An IBM HDD head resting on a disk platter. Since the drive is not in operation, the head is simply pressed against the disk by the suspension.


Close-up of a hard disk head resting on a disk platter, and its suspension. A reflection of the head and suspension are visible beneath on the mirror-like disk.
Due to the extremely close spacing between the heads and the disk surface, any contamination of the read-write heads or platters can lead to a
head crash — a failure of the disk in which the head scrapes across the platter surface, often grinding away the thin magnetic film and causing data loss. Head crashes can be caused by electronic failure, a sudden power failure, physical shock, wear and tear, corrosion, or poorly manufactured platters and heads.
The HDD's spindle system relies on air pressure inside the enclosure to support the heads at their proper
flying height while the disk rotates. An HDD requires a certain range of air pressures in order to operate properly. The connection to the external environment and pressure occurs through a small hole in the enclosure (about 0.5 mm in diameter), usually with a carbon filter on the inside (the
breather filter, see below). If the air pressure is too low, then there is not enough lift for the flying head, so the head gets too close to the disk, and there is a risk of head crashes and data loss. Specially manufactured sealed and pressurized disks are needed for reliable high-altitude operation, above about 10,000 feet (3,000 m). This does not apply to pressurized enclosures, like an
airplane pressurized cabin. Modern disks include temperature sensors and adjust their operation to the operating environment.
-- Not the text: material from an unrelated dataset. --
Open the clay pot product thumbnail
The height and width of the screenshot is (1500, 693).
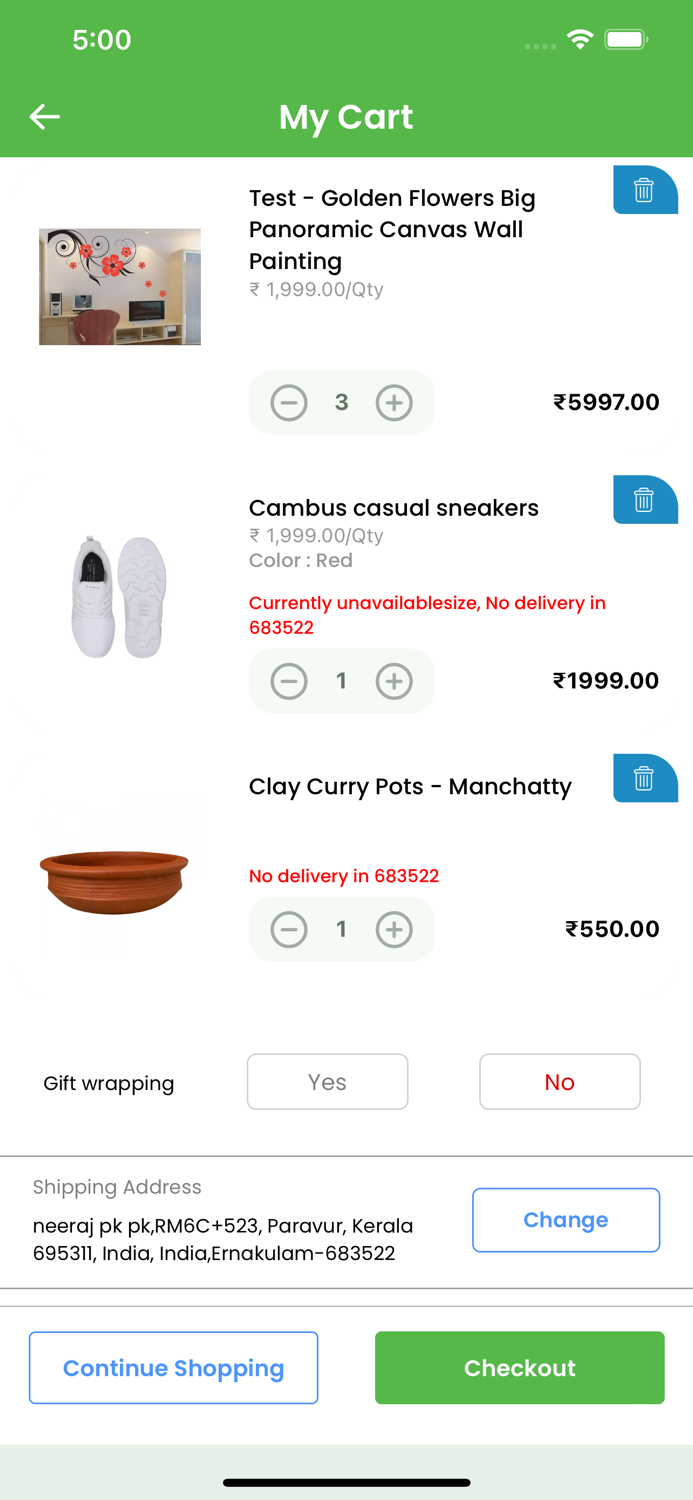[x=114, y=881]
Breather holes can be seen on all disks — they usually have a sticker next to them, warning the user not to cover the holes. The air inside the operating disk is constantly moving too, being swept in motion by friction with the spinning platters. This air passes through an internal recirculation (or "recirc") filter to remove any leftover contaminants from manufacture, any particles or chemicals that may have somehow entered the enclosure, and any particles or outgassing generated internally in normal operation.
Very high humidity for extended periods can corrode the heads and platters.
For
giant magnetoresistive (GMR) heads in particular, a minor head crash from contamination (that does not remove the magnetic surface of the disk) still results in the head temporarily overheating, due to friction with the disk surface, and can render the data unreadable for a short period until the head temperature stabilizes (so called "thermal asperity," a problem which can partially be dealt with by proper electronic filtering of the read signal).
The hard disk's electronics control the movement of the actuator and the rotation of the disk, and perform reads and writes on demand from the
disk controller. Modern disk firmware is capable of scheduling reads and writes efficiently on the platter surfaces and remapping sectors of the media which have failed.
Landing zones


Microphotograph of a hard disk head. The size of the front face (which is the "trailing face" of the slider) is about 0.3 mm × 1.0 mm. The (not visible) bottom face of the slider is about 1.0 mm × 1.25 mm (so called "nano" size) and faces the platter. One functional part of the head is the round, orange structure in the middle - the
lithographically defined copper coil of the write
transducer. Also note the electric connections by wires bonded to gold-plated pads.
In old disk models, sudden power interruptions or a power supply failure sometimes resulted in the device shutting down with the heads in the data zone, which greatly increased the risk of data loss. In fact, a manual procedure existed for
parking the hard disk heads before shutting down the computer.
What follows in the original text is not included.